Errors in machine mode are emitted to **stderr** as RFC 9457 problem details:
`{schema_version, type, title, status, detail, retryable}`. The `type` URI
(`https://disky.dev/errors/<slug>`) is the stable dispatch key — agents should
match on `type`, not the localized `detail` string.
### Exit code taxonomy
| 0 | `ok` | Success |
| 1 | `generic` | Unclassified error |
| 2 | `usage` | Bad CLI usage (emitted by clap) |
| 3 | `io` | I/O or permission error |
| 4 | `not-found` | Snapshot / path not found |
| 5 | `partial-scan` | Scan reached EOF with skipped entries (reserved) |
| 6 | `lock-held` | Snapshot DB locked by another process |
## Snapshots
Auto-saved to `~/Library/Application Support/disky/YYYY-MM-DD_HH-MM.db` via `dirs::data_local_dir()`.
## CI
`cargo fmt --check` + `cargo clippy -- -D warnings` + `cargo build --release` on `macos-latest`.

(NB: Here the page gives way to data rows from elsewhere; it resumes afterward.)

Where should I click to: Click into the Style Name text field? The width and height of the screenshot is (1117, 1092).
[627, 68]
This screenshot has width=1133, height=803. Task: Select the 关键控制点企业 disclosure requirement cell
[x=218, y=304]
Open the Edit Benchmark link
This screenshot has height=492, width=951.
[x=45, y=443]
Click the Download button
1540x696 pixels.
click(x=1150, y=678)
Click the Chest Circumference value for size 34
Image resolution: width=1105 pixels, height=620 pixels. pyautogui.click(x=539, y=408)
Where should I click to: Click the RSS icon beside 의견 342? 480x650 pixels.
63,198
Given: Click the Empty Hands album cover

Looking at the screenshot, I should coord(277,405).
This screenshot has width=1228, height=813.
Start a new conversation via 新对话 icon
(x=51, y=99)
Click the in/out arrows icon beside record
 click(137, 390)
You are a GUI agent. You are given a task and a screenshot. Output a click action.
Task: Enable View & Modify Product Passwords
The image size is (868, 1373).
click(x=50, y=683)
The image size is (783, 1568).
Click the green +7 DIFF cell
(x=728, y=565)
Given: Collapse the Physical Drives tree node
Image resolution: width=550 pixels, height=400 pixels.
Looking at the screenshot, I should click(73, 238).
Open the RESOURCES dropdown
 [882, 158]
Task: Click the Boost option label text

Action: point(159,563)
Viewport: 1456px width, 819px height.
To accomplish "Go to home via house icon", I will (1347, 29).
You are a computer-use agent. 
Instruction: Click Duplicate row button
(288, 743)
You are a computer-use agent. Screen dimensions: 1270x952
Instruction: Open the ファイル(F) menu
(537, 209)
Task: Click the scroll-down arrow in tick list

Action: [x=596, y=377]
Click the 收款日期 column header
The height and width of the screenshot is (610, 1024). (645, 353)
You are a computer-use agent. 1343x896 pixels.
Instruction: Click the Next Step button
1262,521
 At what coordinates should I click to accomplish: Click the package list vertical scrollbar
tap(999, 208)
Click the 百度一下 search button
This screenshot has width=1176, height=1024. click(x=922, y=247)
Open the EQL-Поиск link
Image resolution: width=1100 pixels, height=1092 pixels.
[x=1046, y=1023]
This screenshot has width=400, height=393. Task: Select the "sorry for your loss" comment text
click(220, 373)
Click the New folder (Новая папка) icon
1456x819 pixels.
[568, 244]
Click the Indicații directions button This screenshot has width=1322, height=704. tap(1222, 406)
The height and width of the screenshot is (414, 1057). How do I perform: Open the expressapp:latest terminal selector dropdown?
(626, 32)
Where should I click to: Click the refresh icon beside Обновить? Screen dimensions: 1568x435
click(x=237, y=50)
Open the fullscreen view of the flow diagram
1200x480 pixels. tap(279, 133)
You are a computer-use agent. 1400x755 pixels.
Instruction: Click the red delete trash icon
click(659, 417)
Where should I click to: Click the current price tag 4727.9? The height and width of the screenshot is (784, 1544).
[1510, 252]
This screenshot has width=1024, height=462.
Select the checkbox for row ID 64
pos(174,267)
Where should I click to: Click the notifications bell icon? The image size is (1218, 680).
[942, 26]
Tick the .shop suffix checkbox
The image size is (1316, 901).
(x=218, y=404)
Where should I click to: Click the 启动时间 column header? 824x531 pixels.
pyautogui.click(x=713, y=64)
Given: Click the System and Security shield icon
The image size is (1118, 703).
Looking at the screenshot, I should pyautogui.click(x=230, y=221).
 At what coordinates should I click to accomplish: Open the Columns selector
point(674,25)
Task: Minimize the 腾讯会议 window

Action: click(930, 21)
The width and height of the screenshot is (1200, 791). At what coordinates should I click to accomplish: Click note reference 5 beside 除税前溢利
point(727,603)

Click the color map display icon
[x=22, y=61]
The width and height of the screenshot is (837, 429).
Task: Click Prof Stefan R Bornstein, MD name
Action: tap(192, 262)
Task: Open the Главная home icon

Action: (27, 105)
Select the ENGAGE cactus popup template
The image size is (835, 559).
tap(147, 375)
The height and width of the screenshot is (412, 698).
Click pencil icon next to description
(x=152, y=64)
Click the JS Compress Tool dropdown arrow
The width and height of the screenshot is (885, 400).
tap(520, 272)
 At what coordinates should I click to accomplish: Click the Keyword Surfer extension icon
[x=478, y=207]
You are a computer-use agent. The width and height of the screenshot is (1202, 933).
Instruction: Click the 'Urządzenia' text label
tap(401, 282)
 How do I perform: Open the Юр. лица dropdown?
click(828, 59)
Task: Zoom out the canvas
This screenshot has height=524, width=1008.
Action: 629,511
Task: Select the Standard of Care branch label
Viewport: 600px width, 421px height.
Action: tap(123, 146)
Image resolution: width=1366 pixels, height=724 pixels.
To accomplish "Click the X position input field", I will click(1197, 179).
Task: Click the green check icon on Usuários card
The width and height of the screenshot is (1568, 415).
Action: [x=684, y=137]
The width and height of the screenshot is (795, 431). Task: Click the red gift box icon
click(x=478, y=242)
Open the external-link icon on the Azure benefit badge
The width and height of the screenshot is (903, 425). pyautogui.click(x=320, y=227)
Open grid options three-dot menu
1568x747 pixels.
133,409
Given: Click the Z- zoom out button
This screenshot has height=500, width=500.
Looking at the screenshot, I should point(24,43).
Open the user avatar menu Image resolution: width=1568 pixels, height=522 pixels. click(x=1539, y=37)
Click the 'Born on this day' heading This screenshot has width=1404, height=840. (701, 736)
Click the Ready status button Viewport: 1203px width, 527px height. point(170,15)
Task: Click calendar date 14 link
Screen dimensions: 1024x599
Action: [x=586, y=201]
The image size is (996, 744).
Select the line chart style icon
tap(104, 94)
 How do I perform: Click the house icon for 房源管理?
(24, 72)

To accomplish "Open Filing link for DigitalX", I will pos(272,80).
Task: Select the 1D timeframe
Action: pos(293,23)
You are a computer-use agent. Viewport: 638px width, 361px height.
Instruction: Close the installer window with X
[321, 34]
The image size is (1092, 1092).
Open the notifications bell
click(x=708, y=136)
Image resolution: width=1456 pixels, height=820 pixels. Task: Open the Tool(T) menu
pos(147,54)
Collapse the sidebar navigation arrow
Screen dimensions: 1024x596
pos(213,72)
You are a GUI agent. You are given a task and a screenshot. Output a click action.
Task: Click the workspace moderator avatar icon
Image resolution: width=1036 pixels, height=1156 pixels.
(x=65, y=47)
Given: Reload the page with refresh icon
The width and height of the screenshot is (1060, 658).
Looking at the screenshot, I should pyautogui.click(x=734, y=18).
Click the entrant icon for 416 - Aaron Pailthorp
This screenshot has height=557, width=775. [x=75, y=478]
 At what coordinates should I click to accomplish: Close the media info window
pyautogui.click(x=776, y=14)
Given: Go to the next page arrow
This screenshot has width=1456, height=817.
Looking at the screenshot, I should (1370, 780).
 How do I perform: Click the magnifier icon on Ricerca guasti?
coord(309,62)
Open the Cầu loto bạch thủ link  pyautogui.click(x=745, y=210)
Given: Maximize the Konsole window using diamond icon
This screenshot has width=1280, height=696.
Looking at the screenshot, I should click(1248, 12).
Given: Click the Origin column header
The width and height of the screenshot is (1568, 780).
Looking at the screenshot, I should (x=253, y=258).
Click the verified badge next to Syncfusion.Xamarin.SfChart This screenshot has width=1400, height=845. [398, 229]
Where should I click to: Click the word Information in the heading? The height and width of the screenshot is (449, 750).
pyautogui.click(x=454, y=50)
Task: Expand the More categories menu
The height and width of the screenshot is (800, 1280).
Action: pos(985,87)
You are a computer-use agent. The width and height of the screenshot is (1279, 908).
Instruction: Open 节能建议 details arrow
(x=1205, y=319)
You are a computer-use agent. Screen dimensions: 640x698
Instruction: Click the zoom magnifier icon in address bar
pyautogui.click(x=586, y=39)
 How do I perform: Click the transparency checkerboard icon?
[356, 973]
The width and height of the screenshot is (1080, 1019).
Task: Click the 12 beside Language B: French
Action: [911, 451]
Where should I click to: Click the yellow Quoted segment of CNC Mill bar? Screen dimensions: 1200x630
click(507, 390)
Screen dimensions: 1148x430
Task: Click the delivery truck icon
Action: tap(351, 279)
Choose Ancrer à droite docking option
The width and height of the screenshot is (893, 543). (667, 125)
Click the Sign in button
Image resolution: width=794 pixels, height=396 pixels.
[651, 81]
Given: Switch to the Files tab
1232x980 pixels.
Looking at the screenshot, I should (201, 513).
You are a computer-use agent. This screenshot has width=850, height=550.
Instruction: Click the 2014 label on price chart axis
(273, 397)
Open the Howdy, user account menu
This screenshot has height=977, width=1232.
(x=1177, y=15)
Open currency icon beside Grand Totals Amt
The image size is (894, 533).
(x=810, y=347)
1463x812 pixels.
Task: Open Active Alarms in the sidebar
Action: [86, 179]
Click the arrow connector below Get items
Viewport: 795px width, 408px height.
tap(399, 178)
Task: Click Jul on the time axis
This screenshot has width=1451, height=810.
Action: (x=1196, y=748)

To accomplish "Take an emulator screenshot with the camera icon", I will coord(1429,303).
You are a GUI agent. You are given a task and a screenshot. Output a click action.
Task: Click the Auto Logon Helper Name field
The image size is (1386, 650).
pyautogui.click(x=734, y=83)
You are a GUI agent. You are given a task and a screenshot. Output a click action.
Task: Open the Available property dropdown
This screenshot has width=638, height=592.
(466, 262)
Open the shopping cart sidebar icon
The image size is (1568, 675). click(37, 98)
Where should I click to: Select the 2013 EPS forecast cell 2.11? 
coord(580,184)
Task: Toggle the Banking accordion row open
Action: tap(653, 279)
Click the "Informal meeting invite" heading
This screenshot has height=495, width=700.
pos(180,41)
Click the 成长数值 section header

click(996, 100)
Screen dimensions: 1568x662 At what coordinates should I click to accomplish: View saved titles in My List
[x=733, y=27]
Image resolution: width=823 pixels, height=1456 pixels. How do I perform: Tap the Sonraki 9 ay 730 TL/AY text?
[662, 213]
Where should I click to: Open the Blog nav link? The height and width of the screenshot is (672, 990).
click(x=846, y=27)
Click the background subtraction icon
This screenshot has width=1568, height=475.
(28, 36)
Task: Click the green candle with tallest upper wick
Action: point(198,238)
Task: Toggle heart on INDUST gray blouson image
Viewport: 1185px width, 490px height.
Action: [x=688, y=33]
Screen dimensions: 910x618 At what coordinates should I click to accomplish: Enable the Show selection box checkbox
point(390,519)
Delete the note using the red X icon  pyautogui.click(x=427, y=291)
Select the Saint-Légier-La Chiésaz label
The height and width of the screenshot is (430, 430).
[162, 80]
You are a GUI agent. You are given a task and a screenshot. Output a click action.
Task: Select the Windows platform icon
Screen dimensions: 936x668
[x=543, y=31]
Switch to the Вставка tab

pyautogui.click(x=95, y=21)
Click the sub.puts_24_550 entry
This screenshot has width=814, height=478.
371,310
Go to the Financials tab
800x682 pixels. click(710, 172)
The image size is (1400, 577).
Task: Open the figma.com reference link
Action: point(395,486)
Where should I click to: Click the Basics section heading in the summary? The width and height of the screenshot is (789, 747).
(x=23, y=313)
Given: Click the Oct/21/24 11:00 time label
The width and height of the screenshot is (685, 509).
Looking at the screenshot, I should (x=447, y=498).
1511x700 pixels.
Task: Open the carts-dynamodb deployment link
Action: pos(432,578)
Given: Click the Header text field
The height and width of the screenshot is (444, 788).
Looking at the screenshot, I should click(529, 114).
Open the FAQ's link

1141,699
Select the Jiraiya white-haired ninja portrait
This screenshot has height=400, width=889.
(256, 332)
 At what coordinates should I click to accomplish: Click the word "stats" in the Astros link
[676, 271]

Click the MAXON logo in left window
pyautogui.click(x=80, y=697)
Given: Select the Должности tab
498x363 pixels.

Run `cargo fmt` before committing — rustfmt has opinions on inline if-else.
**Build footprint (v0.10.1+):** apply the `sccache` + `$CARGO_HOME`
global cache recipe in `CONTRIBUTING.md#build-footprint` before any
multi-project Rust work — kills the per-project 1-2 GB `target/` tax
by sharing compiled artifacts across every repo that touches
`duckdb-sys`, `ratatui`, etc.
## Clippy gotchas
- `sort_by(|a,b| b.x.cmp(&a.x))` → use `sort_by_key(|b| Reverse(b.x))`
- `or_else(|| f())` → use `or_else(f)` when closure is redundant
- Unused struct fields must be prefixed `_field` or removed
## Release
Matrix: `aarch64-apple-darwin` + `x86_64-apple-darwin`. Tag `vX.Y.Z` triggers workflow.
CHANGELOG.md uses Keep a Changelog format — awk extracts entry per tag.
## Dev-side cleanup (build artifacts)
| Build artifacts | `cargo clean` | ~1GB |
| Scan snapshots | `rm ~/Library/Application\ Support/disky/*.db` | varies |
| Ad-hoc scan files | `rm auto` (gitignored, won't be committed) | ~300MB |
`.gitignore` covers: `/target`, `*.db`, `auto`, `dist/`, `.claude/`
Test with release binary, not debug: `cargo build --release` → `./target/release/disky`.
## Deploy (devopless)
No containers, no registry, no CI gating for releases — artifacts ship direct.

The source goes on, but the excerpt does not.